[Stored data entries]
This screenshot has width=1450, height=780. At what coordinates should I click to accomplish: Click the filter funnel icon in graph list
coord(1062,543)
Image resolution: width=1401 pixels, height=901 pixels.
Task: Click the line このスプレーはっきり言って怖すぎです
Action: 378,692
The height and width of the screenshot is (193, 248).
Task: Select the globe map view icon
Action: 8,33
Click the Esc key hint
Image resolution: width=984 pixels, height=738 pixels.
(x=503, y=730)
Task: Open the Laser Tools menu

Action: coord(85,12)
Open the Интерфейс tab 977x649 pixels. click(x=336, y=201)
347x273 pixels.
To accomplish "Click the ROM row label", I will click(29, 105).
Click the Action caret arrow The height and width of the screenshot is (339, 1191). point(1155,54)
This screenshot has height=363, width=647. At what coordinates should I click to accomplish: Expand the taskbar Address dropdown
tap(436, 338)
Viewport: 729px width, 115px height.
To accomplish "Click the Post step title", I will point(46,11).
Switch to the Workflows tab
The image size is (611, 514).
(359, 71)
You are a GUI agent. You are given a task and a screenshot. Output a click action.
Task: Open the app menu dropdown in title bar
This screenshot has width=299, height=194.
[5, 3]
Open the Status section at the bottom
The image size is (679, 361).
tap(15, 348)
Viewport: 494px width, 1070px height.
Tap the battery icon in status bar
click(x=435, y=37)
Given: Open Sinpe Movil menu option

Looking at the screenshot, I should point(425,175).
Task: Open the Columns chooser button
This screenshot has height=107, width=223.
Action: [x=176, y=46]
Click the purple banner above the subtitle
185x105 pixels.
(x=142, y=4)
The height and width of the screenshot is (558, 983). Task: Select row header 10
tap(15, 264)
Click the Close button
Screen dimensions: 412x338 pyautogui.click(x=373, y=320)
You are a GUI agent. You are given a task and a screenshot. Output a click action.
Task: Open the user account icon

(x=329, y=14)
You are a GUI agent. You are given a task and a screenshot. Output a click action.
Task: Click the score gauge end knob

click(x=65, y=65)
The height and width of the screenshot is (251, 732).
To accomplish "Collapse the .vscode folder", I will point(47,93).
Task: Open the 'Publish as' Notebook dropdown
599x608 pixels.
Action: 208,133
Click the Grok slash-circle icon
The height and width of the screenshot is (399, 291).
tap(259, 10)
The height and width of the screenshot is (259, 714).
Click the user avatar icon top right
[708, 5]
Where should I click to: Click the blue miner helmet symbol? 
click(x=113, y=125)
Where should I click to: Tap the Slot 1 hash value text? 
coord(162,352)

→ **Task instructions**: Your response needs to restate the lines above exactly.

→ **Written answer**:
This screenshot has width=1450, height=780. At what coordinates should I click to accomplish: Click the filter funnel icon in graph list
coord(1062,543)
Image resolution: width=1401 pixels, height=901 pixels.
Task: Click the line このスプレーはっきり言って怖すぎです
Action: 378,692
The height and width of the screenshot is (193, 248).
Task: Select the globe map view icon
Action: 8,33
Click the Esc key hint
Image resolution: width=984 pixels, height=738 pixels.
(x=503, y=730)
Task: Open the Laser Tools menu

Action: coord(85,12)
Open the Интерфейс tab 977x649 pixels. click(x=336, y=201)
347x273 pixels.
To accomplish "Click the ROM row label", I will click(29, 105).
Click the Action caret arrow The height and width of the screenshot is (339, 1191). point(1155,54)
This screenshot has height=363, width=647. At what coordinates should I click to accomplish: Expand the taskbar Address dropdown
tap(436, 338)
Viewport: 729px width, 115px height.
To accomplish "Click the Post step title", I will point(46,11).
Switch to the Workflows tab
The image size is (611, 514).
(359, 71)
You are a GUI agent. You are given a task and a screenshot. Output a click action.
Task: Open the app menu dropdown in title bar
This screenshot has width=299, height=194.
[5, 3]
Open the Status section at the bottom
The image size is (679, 361).
tap(15, 348)
Viewport: 494px width, 1070px height.
Tap the battery icon in status bar
click(x=435, y=37)
Given: Open Sinpe Movil menu option

Looking at the screenshot, I should point(425,175).
Task: Open the Columns chooser button
This screenshot has height=107, width=223.
Action: [x=176, y=46]
Click the purple banner above the subtitle
185x105 pixels.
(x=142, y=4)
The height and width of the screenshot is (558, 983). Task: Select row header 10
tap(15, 264)
Click the Close button
Screen dimensions: 412x338 pyautogui.click(x=373, y=320)
You are a GUI agent. You are given a task and a screenshot. Output a click action.
Task: Open the user account icon

(x=329, y=14)
You are a GUI agent. You are given a task and a screenshot. Output a click action.
Task: Click the score gauge end knob

click(x=65, y=65)
The height and width of the screenshot is (251, 732).
To accomplish "Collapse the .vscode folder", I will point(47,93).
Task: Open the 'Publish as' Notebook dropdown
599x608 pixels.
Action: 208,133
Click the Grok slash-circle icon
The height and width of the screenshot is (399, 291).
tap(259, 10)
The height and width of the screenshot is (259, 714).
Click the user avatar icon top right
[708, 5]
Where should I click to: Click the blue miner helmet symbol? 
click(x=113, y=125)
Where should I click to: Tap the Slot 1 hash value text? 
coord(162,352)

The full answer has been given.